La compañía llevó cuatro referencias especializadas a las Ferias de Movilidad Sostenible realizadas en Bogotá, Cajicá y Medellín, donde presentó iON evo AS, iON evo AS SUV, iON GT SUV e iON ST AS SUV. Aunque cuatro referencias pueden parecer un dato pequeño frente al tamaño del mercado automotor, sirven para entender que la estrategia no consiste simplemente en adaptar una llanta convencional, sino en construir una oferta diferenciada para distintos tipos de vehículos eléctricos.
Ahora bien, la razón está en el comportamiento particular de estos automóviles, ya que el paquete de baterías puede incrementar el peso del vehículo y el torque instantáneo genera condiciones diferentes para la llanta. Hankook señala que esas características requieren soluciones específicas, porque una tecnología pensada para un automóvil convencional no necesariamente responde de la misma manera cuando cambia la distribución de peso y la forma en que se entrega la potencia.

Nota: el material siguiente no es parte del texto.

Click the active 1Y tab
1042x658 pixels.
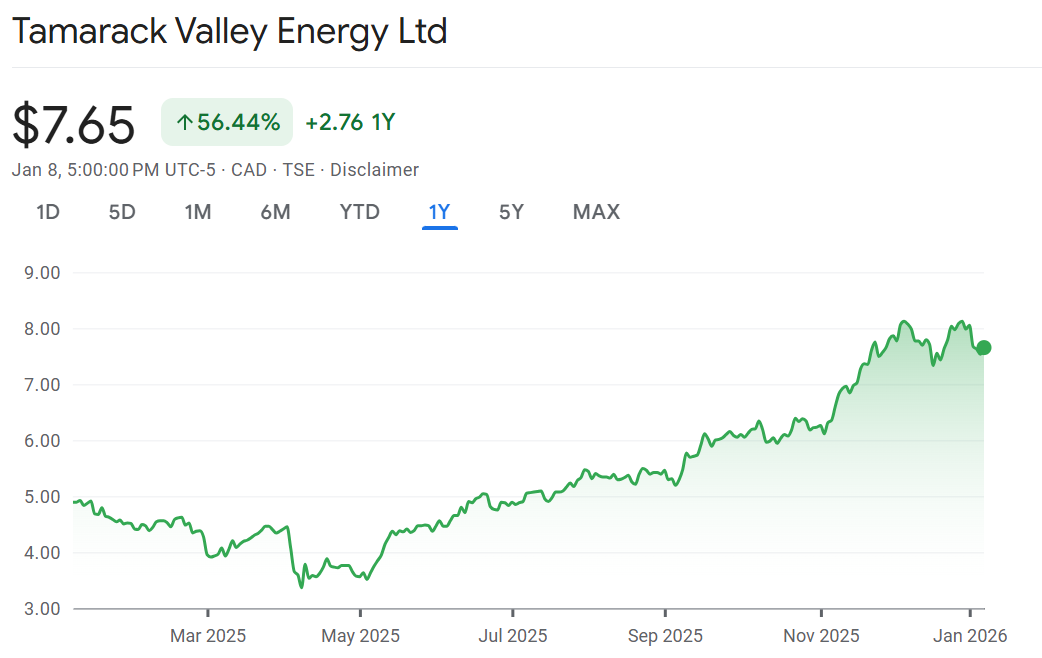pyautogui.click(x=439, y=212)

En ese punto aparece uno de los aspectos menos visibles de la transición energética, porque la conversación suele concentrarse en baterías, cargadores y autonomía, mientras que los proveedores de componentes deben resolver problemas mucho más cotidianos. Hankook resume esa necesidad al señalar que los vehículos eléctricos requieren llantas diseñadas para responder a su peso adicional, al torque instantáneo y al menor nivel de ruido de sus motores, tres variables que terminan conectadas con eficiencia, desempeño y confort.
Una categoría que empieza a tener sus propias reglas
Si uno aterriza esas variables al bolsillo del conductor, la resistencia al rodamiento adquiere una importancia particular porque cualquier pérdida de eficiencia puede afectar el aprovechamiento de la energía disponible. Por eso, la tecnología Opti Cure incorporada en la línea iON busca reducir esa resistencia, mientras que la lógica detrás del desarrollo apunta a que la llanta acompañe y no limite las características de eficiencia que se esperan de un vehículo eléctrico.
De hecho, el ruido introduce otra diferencia interesante porque, cuando el motor deja de generar buena parte del sonido tradicional, el contacto entre el vehículo y la carretera se vuelve más perceptible. Para responder a esa condición, Hankook incorpora tecnologías como i Sound Absorber, Noise Guard y Opti Pitch, con las que busca reducir la percepción acústica y adaptar el comportamiento de la llanta a un vehículo cuya experiencia sonora es distinta.
Aunque la compañía presentó estas soluciones en centros comerciales y no únicamente ante compradores especializados, la decisión permite acercar una tecnología que todavía puede parecer distante a situaciones de compra más cotidianas. La presencia en Unicentro durante dos días, en Fontanar durante cuatro días y en El Tesoro durante otros dos días permitió que la línea estuviera expuesta en tres mercados urbanos, mientras los visitantes podían conocer directamente las características de las referencias diseñadas para eléctricos e híbridos enchufables.
En la práctica, el movimiento muestra que la electrificación está creando una categoría propia dentro de negocios que durante décadas funcionaron con reglas bastante estables, porque ahora la competencia no depende solamente de duración o agarre, sino también de eficiencia energética, control del ruido y adaptación al peso del vehículo. Para Hankook, el reto comercial está en acompañar esa transición con un portafolio especializado, mientras para el mercado significa que componentes que antes se compraban casi por rutina empiezan a entrar en una conversación mucho más amplia sobre el costo de operación de un automóvil eléctrico.